For a short period after the riots all the wives of the Hungerford men transported or imprisoned received help with the payment of their rents. On 13th April, 1831, a Special Meeting of the Hungerford Vestry was held "to consider an application by the wives of the men transported and imprisoned for crimes committed during the riots in November last". It was agreed at the meeting "that the rents of the said persons be paid from 1st December, 1830, to 31st March, 1831, inclusive.".
The Minutes of the Select Vestry of Thatcham show that the Overseers of the Poor of the parish did their best to pass the responsibility for the dependents of transported men on to some other parish. The wife of Thomas Hicks, the leader of the Thatcham rioters, was encouraged to move to Cirencester after her husband was transported. On
21st February, 1831, she was lent 5s.0d. to help towards her travelling expenses. A fortnight later, in response to a request from George Lane, Overseer of the Poor of Cirencester, his Thatcham colleague, Mr. Cave, was instructed to pay Hannah Hicks 2s.6d. per week. About a year later rumours must have been circulating in the parish to the effect that Hannah Hicks was pregnant.
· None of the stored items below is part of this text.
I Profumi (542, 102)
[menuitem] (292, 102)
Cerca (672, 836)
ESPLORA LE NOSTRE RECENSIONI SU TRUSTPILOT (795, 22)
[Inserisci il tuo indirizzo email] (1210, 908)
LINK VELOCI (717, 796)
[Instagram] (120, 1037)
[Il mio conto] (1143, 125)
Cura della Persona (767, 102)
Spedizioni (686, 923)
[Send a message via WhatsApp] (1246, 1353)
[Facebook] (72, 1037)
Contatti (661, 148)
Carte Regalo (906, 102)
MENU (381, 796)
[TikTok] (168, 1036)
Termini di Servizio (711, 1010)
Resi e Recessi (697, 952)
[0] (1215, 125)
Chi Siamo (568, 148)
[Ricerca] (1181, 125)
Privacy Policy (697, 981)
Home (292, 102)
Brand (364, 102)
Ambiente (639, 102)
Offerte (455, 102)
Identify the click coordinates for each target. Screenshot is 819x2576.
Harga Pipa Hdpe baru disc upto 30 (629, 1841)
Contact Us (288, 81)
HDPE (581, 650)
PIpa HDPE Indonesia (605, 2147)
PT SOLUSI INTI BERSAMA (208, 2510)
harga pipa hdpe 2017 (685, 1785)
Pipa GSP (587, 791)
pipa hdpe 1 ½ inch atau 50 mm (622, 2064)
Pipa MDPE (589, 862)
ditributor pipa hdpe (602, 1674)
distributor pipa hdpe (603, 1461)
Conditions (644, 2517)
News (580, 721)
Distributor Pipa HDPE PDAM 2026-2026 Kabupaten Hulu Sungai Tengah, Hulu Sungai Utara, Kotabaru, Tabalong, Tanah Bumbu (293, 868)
On 6th February, 1832, the Select Vestry instructed Mr. Austen to ascertain if the information which they had received was true. Mr. Austen's inquiries must have confirmed the rumour because, on
19th March the Select Vestry agreed that no more money should be paid to Thomas Hicks's family on account of Hannah Hicks's misconduct, and that the Overseer of the Parish of Cirencester should be informed of this decision and of the cause of it.The Select Vestry's lack of charity did not deter Hannah Hicks from returning to Thatcham; the Berkshire Quarter Sessions Order Book for 1833 shows that, on 12th March, she was convicted of being "an idle and disorderly person.".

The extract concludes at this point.